--- START OF DATA TO USE ---
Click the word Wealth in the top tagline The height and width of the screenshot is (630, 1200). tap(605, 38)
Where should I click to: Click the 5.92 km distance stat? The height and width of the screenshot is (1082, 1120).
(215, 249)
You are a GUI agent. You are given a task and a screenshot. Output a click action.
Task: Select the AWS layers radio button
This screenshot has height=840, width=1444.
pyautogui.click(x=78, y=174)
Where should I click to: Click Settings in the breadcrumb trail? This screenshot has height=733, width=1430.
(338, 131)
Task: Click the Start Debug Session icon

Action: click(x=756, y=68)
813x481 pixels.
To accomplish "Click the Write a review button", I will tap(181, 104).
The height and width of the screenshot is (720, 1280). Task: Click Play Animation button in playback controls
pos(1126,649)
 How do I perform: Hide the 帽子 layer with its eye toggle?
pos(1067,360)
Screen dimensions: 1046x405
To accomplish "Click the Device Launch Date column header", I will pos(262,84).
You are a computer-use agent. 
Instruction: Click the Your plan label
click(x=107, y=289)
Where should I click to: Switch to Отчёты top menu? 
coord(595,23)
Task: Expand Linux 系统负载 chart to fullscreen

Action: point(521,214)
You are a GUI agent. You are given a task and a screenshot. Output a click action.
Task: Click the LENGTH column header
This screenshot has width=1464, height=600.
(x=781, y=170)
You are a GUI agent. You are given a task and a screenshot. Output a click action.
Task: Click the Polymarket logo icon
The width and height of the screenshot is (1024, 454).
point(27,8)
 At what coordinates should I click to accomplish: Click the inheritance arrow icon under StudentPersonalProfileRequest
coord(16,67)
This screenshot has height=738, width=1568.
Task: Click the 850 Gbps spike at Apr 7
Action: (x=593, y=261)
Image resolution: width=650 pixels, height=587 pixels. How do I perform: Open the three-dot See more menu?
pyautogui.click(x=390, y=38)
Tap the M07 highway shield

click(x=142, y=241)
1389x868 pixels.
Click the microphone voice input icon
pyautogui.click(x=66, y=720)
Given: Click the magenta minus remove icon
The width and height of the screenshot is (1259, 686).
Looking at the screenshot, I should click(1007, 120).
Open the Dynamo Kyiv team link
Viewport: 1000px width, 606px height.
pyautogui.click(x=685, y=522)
--- END OF DATA TO USE ---
WHAT IS ASKED: Count the lines in the rows above that contain the word "Where". Reply with the number alone.

TASK RESPONSE: 3